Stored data
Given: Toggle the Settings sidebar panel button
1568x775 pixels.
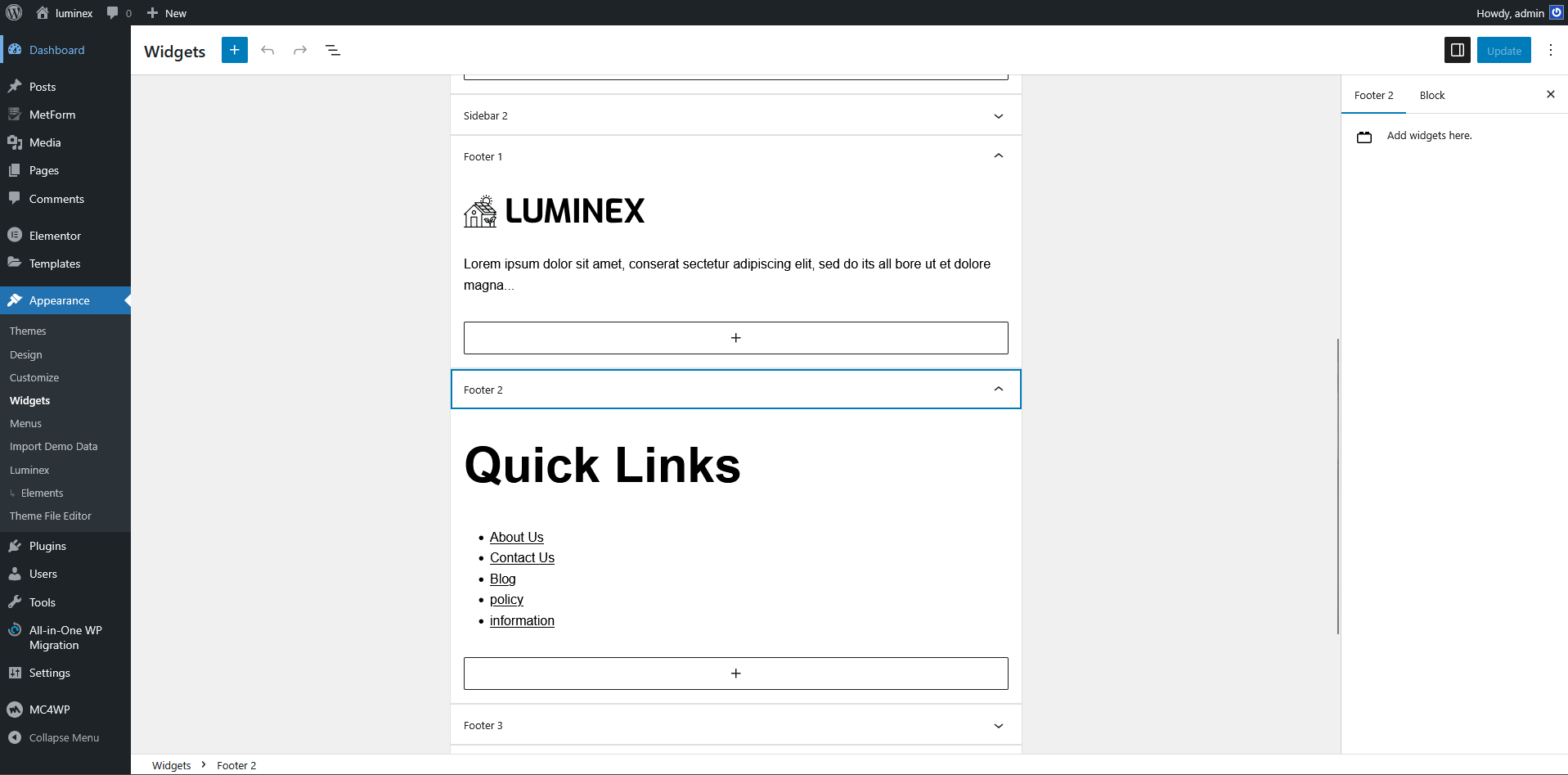Looking at the screenshot, I should point(1457,50).
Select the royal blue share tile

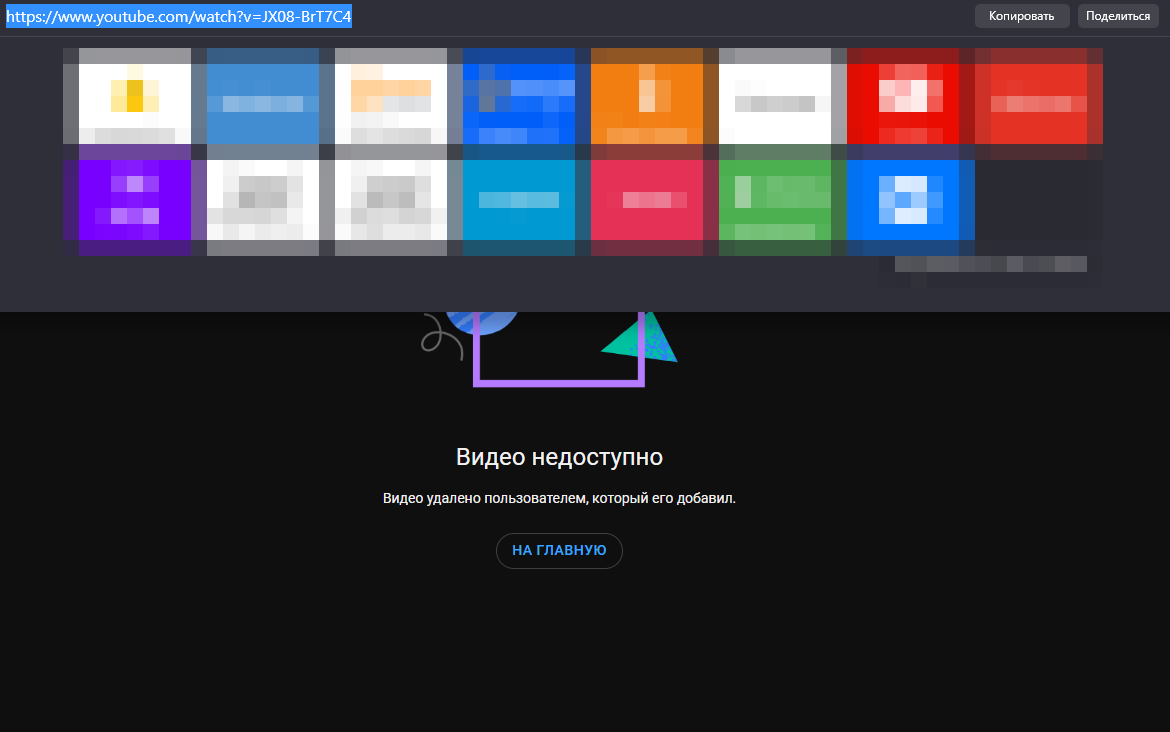click(x=519, y=96)
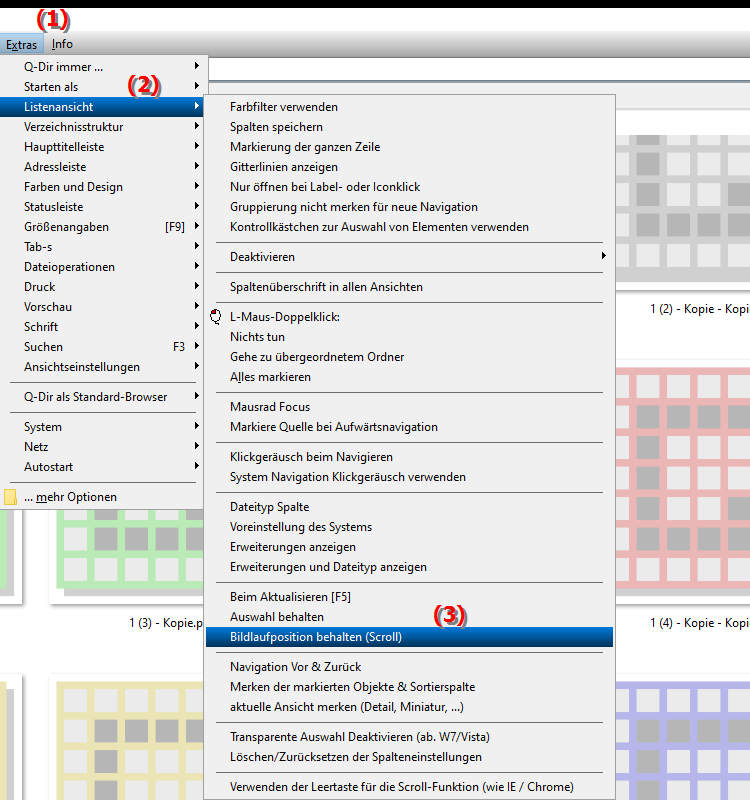Click Spalten speichern

coord(276,127)
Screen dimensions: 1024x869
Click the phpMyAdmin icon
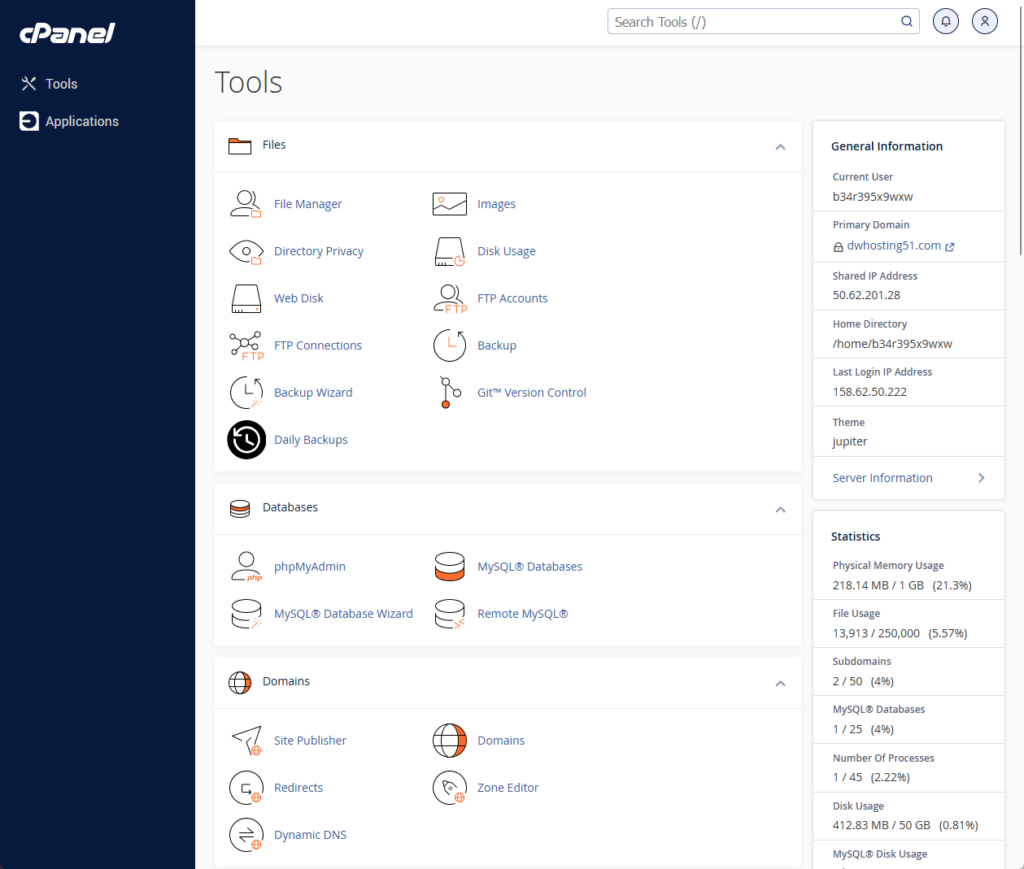click(x=246, y=567)
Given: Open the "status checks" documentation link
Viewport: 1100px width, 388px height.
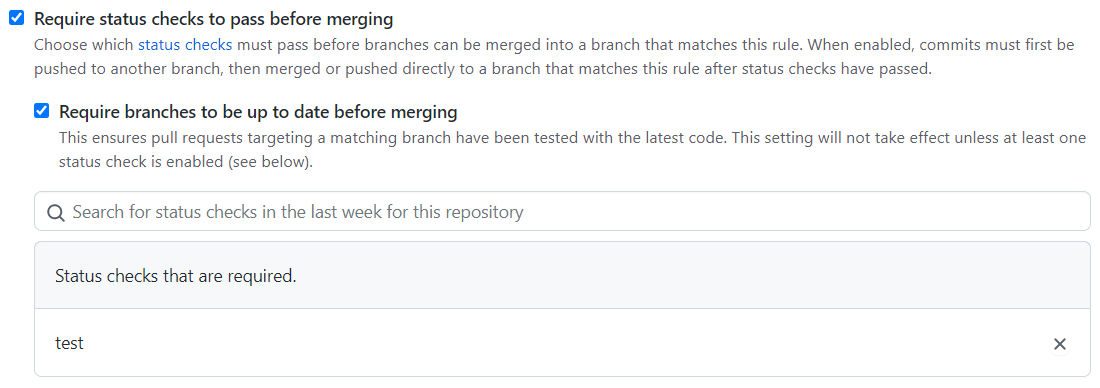Looking at the screenshot, I should [185, 45].
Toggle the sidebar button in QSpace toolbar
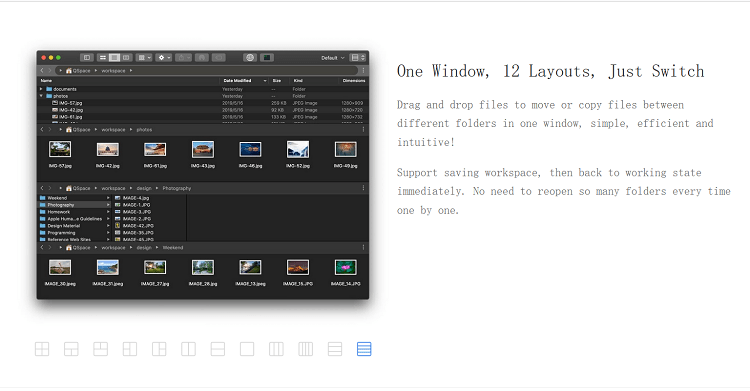The image size is (750, 391). coord(87,57)
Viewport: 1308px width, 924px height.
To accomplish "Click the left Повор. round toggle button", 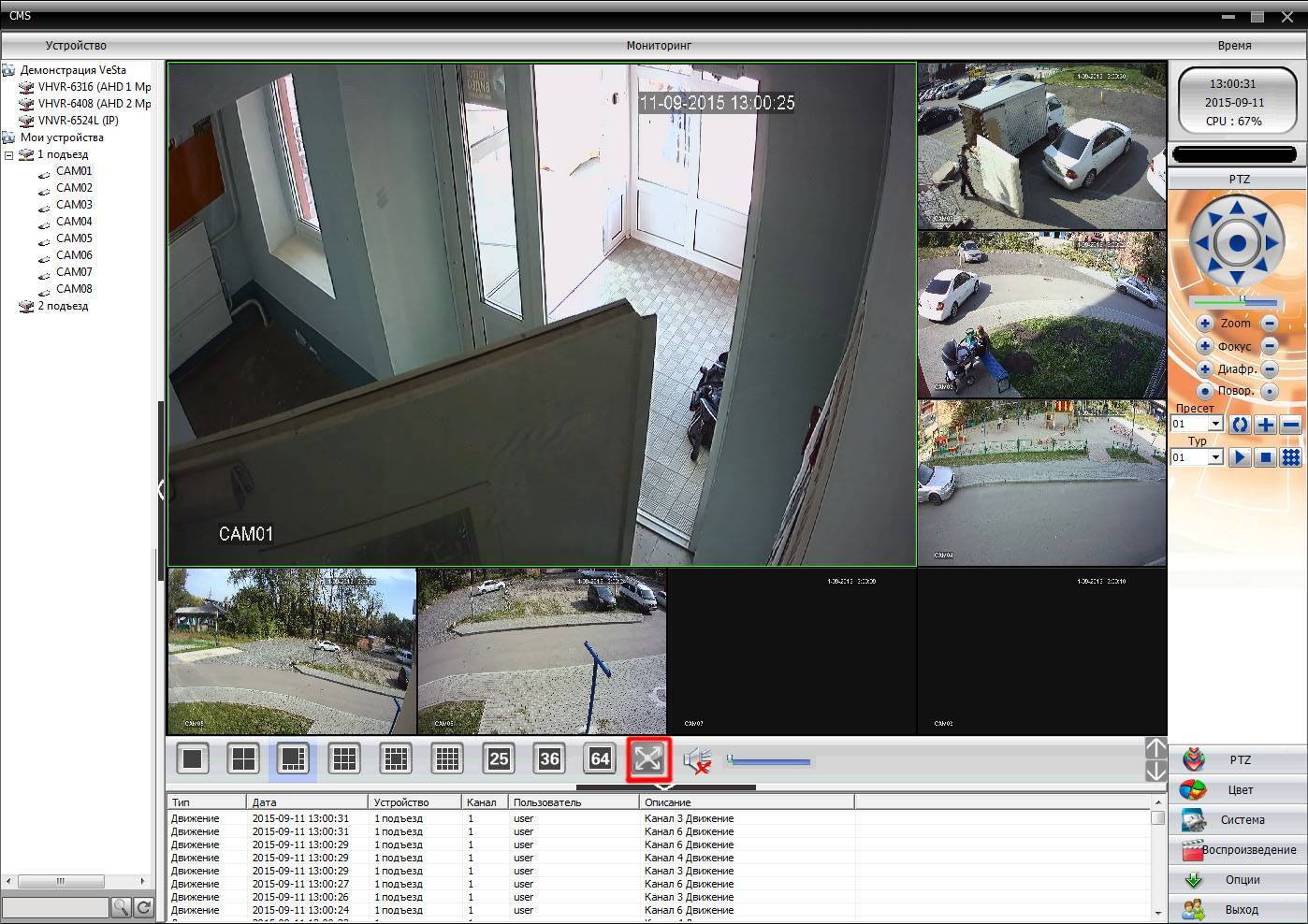I will 1205,391.
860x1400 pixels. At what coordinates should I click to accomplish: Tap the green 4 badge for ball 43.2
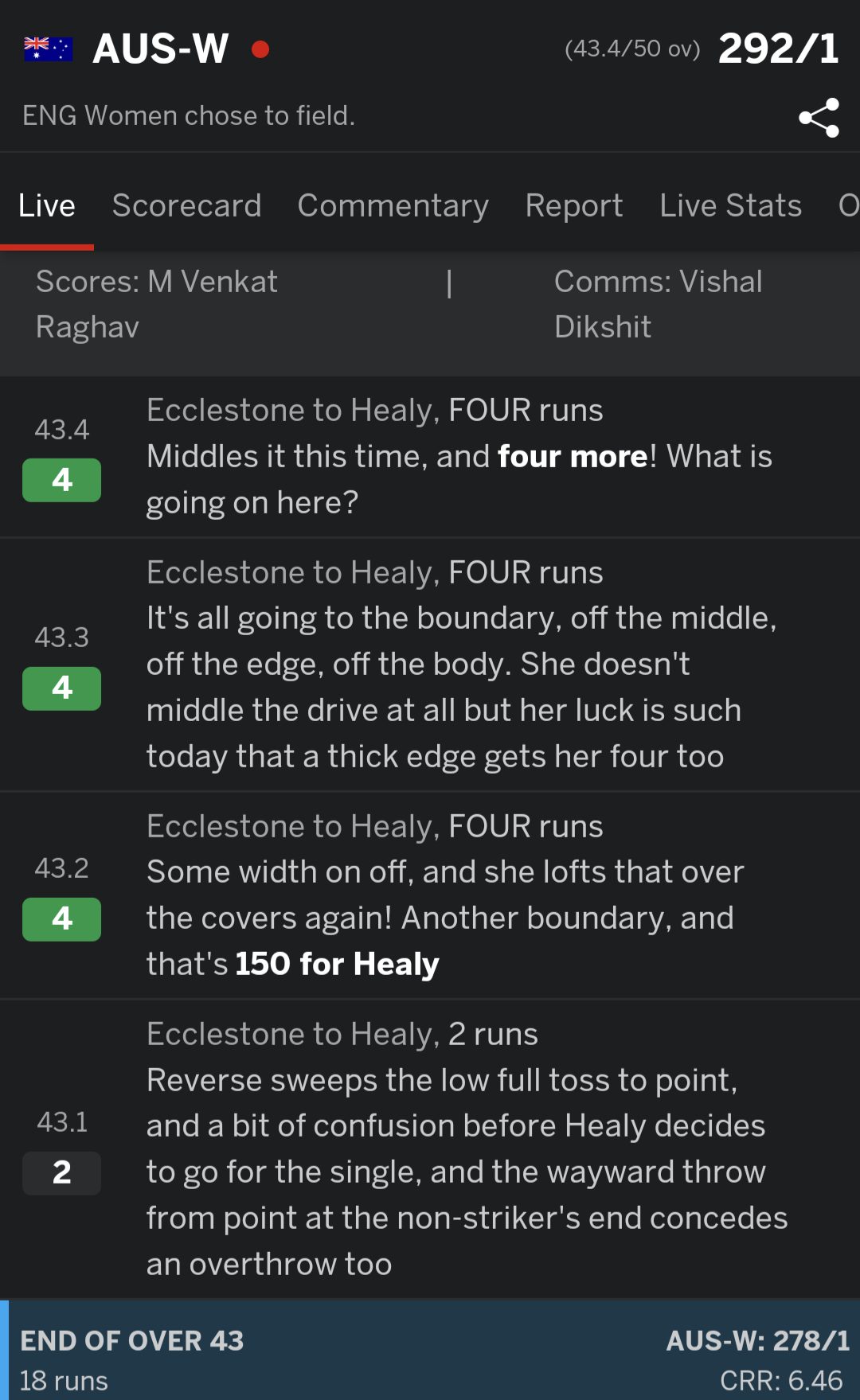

WHAT TO DO — For the word "Given", count the lines of the records that contain it and give only the number.

ANSWER TO THE PROBLEM — 2